As she says, "It’s easy to say we’ve forgiven if we haven’t felt our anger."
And I think that is the trap too many christians fall into. We've been taught that forgiveness is mandatory, but we also live with the unspoken pressure to keep up appearances - to look good for God. And so we fall for the lie that all we need to do is say the magic words and then everything is all ok again. We can then proceed as normal and sell our testimony of how happy and free we are.
The only trouble is, that we haven't actually dealt with the grief and anger and pain; we've simply papered over the ugliness and called it forgiveness. Despite the fact that Jesus had no issue expressing strong anger and deep grief, we've somehow equated a lack of emotion with godliness.
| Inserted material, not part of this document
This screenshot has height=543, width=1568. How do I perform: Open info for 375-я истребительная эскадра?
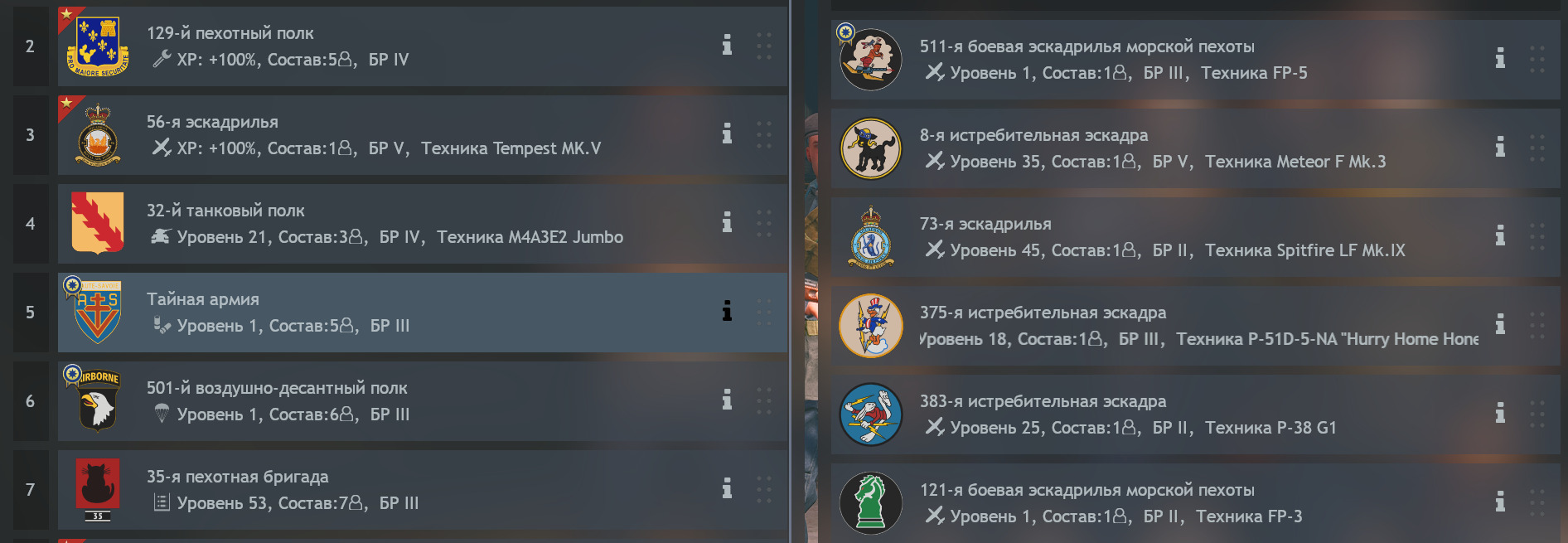tap(1500, 324)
In his book, The Cry of the Soul, Dan Allender says that smooth, unruffled acceptance is delusion. “For many [Christians], strong feelings are an infrequent, foreign experience. Their inner life is characterized by an inner coolness, bordering on indifference. Unfortunately, this is often mistaken for trust.”When christians buy the lie that strong feelings are somehow 'bad', and couple it with a belief that simply saying forgiveness has happened makes it so, it creates a trap for the one who desires to be found 'acceptable'. They must continue to uphold the illusion of forgiveness and so daren't give expression to their true feelings, and yet in suppressing those feelings they will never know the freedom of real forgiveness.
If we've said we've forgiven and yet never owned our emotions, there's nowhere for us to go. We can't admit our feelings, and so we can't deal with them. We're stuck with them unless we find some way to break free from the lie.
Tragically, emotions which remain unaddressed will negatively affect both ourselves and our relationships:
"...it turns out that people who habitually suppress their emotions actually experience more negative emotions than people who suppress less. Although suppression doesn’t dampen people’s experience of negative emotions (just their expression of them) it does seem to have an adverse effect on people’s positive emotions. People who suppress more do report experiencing and expressing fewer positive emotions, and their friends agree. Being a suppressor is also associated with being more depressed, less satisfied with life, and having lower self esteem, optimism and well-being. People who suppress more also have less social support, avoid getting close to others, and are seen by peers as having fewer close relationships. Why is suppression so bad? Researchers suggest that it’s because suppressing your emotions makes you feel inauthentic, which leads to feeling worse about yourself and your relationships, the very thing you were trying to avoid." The Good and Bad of Emotion Regulation StrategiesSo maybe, it's time for christians to stop the rush to declare 'forgiveness', and take the time to actually deal with the emotional impact of whatever behaviour we've experienced which needs our forgiveness.